Sunday, April 14, 2013

Beyond the Yellow Highlighter by Carol Porter-O’Donnell


I have been teaching active reading strategies to my reluctant high school readers for years, and it is one of the most important components of remedial reading instruction, in my opinion, so I was excited to find this article and to see what new techniques I can learn to enhance my students’ reading comprehension.  Annotating the text is nothing new to me or to my students.  I utilize this strategy whenever we have a text that we can mark on, and when we can’t, I require that students take notes on a graphic organizer or in their notebooks.  Carol Porter-O’Donnell offered some new ideas for annotating the text and implementing active reading strategies.

Porter-O’Donnell begins by having her students list different types of responses that they can make to a text.  Then she develops a plan for how to identify certain types of information in a text.  The image below is of the “Annotating the Text” bookmark that she gives to students:



I might photocopy and laminate this bookmark to give to all of my students at the beginning of next school year.

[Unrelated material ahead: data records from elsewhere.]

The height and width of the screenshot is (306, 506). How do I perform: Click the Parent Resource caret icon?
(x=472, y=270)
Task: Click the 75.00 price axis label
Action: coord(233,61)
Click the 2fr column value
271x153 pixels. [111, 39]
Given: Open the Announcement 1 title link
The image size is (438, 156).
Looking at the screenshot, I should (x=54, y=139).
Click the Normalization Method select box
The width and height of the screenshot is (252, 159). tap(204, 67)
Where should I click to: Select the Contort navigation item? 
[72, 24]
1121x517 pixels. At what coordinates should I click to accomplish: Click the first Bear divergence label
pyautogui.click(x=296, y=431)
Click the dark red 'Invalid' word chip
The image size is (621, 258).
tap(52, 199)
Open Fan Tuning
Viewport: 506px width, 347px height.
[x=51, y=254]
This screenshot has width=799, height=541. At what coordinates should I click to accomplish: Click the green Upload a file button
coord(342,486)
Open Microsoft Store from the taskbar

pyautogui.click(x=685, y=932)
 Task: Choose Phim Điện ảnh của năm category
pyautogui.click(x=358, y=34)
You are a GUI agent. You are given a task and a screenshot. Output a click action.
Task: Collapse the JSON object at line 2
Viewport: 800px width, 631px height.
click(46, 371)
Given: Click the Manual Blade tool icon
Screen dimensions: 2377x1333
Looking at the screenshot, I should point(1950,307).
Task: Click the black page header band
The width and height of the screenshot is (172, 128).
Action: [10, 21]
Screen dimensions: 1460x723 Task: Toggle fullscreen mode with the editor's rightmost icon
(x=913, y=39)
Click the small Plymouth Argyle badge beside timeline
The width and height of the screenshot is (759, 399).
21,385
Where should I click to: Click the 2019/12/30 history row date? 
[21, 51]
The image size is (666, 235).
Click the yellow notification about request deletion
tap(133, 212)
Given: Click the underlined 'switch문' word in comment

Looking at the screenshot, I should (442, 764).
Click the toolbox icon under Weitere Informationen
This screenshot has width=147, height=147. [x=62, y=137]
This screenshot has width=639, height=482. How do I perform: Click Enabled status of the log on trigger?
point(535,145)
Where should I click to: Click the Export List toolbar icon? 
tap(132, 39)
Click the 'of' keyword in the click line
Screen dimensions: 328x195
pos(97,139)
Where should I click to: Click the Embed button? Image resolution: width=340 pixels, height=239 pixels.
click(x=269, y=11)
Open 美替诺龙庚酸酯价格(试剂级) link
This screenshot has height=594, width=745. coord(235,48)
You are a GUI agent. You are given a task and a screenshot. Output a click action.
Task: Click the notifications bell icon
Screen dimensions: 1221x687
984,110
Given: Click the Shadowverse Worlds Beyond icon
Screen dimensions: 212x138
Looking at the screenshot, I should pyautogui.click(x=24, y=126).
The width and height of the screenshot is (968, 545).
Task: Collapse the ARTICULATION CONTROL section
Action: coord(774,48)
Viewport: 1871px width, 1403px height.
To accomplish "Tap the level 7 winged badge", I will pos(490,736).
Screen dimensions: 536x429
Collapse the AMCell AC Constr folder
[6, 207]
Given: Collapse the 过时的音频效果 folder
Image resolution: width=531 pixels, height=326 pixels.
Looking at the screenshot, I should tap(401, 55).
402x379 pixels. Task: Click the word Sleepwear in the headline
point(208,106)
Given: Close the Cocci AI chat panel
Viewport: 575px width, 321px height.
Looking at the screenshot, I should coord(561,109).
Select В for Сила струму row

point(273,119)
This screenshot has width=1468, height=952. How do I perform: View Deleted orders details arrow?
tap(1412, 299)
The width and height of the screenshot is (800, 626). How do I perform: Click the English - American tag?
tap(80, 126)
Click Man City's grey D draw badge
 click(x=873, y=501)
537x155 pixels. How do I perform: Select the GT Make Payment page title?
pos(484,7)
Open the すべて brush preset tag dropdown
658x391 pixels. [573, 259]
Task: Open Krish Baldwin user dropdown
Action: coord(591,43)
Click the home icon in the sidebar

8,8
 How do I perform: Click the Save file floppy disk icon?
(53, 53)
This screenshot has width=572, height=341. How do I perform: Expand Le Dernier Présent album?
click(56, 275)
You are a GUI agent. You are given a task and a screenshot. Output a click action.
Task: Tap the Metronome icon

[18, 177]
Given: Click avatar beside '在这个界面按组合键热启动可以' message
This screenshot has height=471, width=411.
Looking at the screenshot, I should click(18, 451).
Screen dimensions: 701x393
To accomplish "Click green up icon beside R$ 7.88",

Porter-O’Donnell suggests that teachers model text annotation by reading an article aloud and placing it under the overhead projector (or document camera) so that students can see how she marks the text.  This is something that I have been doing for years, but perhaps have become accustomed to too often telling students what to mark and should instead require that students provide more of their own input.  Another suggestion that she made that I will try to do is to provide students with examples of how others have annotated a text.  Show examples of how others have marked the same text that they read and marked so that they can see how different readers do it and compare these models to their own.

One suggestion that she made for instances in which students cannot mark on a text included to use a form of two-column notes that require students to copy quotes from the text in one column and their comments in the other column.  I have used this strategy as a reader myself and have found it very beneficial.  I have also used what I call a “side journal”.  Students keep their notebook right next to the paper or textbook they are reading and make annotations on the paper that would otherwise go on the text itself.

Porter-O’Donnell had students write reflections about how learning to annotate the text has impacted their reading and she had some impressive feedback.  Many students said that learning to annotate taught them to slow down while they read.  That is important.  I have noticed that my students often seem to just want to get the reading over with.  They will mispronounce words to the point that the text is completely nonsensical, but will keep on reading as if everything is fine.  Afterwards they cannot tell me a thing about what they read.  Annotating the text requires that they stop to think about what they have read.  This gives them the opportunity to make sure that they truly understood what one section of the text meant before they move on to the next.  Another valuable piece of feedback that Porter-O’Donnell received was from a student that commented that marking the text helped her to focus and ensure that her mind doesn’t wander off while she reads.  This is exactly what I explain to my students when they so often tell me that they have trouble focusing while they read.  I feel as though the active reading strategies are a way to “put blinders on” and eliminate distractions.  If you have to do something with what you read immediately after (or while) reading it, it is much less likely that the mind will have a chance to wander.  The final student comment that I want to share was from an honest young man who said that marking the text meant that he could no longer “fake read”.  If he is required to annotate the text, it is too hard to “fake read” and “fake annotate”, so he has to actually read the text!  I felt like standing up and cheering when I read that comment.  Like so many reluctant readers, he knew that he would not read if he could get away with “faking it”.  Requiring text annotation eliminates that as an option for many students.  True growth cannot even begin to occur until students are actually reading.  This process not only enhances comprehension, but it enhances the likelihood that students will finally begin really reading – and true growth can finally take place!